爪で膣内を傷つけたり、爪の中の雑菌でかえって不衛生になることがあります。
定期的な膣内洗浄
膣内専用の洗浄薬剤はドラッグストアやインターネットで購入できます。
ただし、使い過ぎはよくないので膣内洗浄は1週間に1回など、定期的にと決めておきましょう。

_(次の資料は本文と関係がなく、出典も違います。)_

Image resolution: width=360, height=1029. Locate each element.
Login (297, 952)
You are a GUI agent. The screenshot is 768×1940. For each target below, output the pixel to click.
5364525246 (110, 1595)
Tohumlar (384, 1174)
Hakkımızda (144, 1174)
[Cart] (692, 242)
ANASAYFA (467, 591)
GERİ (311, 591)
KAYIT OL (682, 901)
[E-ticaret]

産婦人科でも、おりものの状態が気になる事を伝えれば、必要であれば膣内洗浄をしてもらうことができます。
洗いすぎるとかえって膣内を傷つけたり、おりものを取り除きすぎて、おりものが外に運んでくれるはずの雑菌から守られにくくなります。
産後のおりものに異常を感じたら疑う病気
産後、おりものに変化が出るのは珍しいことではありません。
しかし明らかに異常を感じたら、何かの病気の可能性を疑うべきかもしれません。
- カンジダ膣炎
- 膣トリコモナス
- クラミジア頸管
ここでは、おりものの状態から疑われる病気について紹介します。
カンジダ膣炎
カンジダ菌は、健康な体内にも存在している常在菌です。
しかし産後のダメージを受けた身体では、異常に増殖してしまうことがあります。
- 膣やデリケートゾーンに強いかゆみを感じる
- おりものがボソボソした形状で、ヨーグルトやチーズのように感じる
カンジダ膣炎は放置していても、自然に完治することはありません。



治ったと思っても症状を繰り返したりするので、産婦人科で膣内を洗ってもらい、膣剤を入れて治していきます。
膣トリコモナス
以下の動画では、おりものの状態から疑われる病気をまとめています。
- 性交渉や大勢の人が入るプールや温泉でも、感染することがある
- 家族と共有のお風呂や便器などからもうつる可能性があり、感染力が強いので家族内でうつる場合がある
- おりもの、膣から強いにおいを発する
- 黄緑色のおりものが出たり、膣内がかゆかったり痛いと感じる



膣トリコモナスは病院でフラジールという内服薬を処方され、10日間ほどかけて治していくのが一般的です。
クラミジア頸管
クラミジア頸管(けいかん)炎は、クラミジアという細菌が子宮の入口で増殖してしまうことで起こります。
初期症状はおりものが増えることくらいですが、重症になると下腹部に痛みが走ったり、出血も見られることもあります。
- ドロッとしていない、水っぽいおりものが出る
- おりものの量がいつもより多いと感じる
- おりものの色が透明や乳白色だったのが、ピンクや茶褐色になることがある
クラミジア頸管も、放置していると危険です。
子宮頚管炎や卵管炎を起こすことがあるので、産婦人科で抗生物質を投与・処方してもらいます。
まとめ
産後はおりものの状態が気になっても、赤ちゃんのお世話で忙しく放置してしまいがちです。
おりものに強いにおいを感じたり、量がやたら増えたと感じるのは、それだけ身体が弱っていたり何かの病気の疑いがあります。
産後のリフレッシュの意味も兼ねて、赤ちゃんを預けて一度診てもらうと安心かもしれませんね。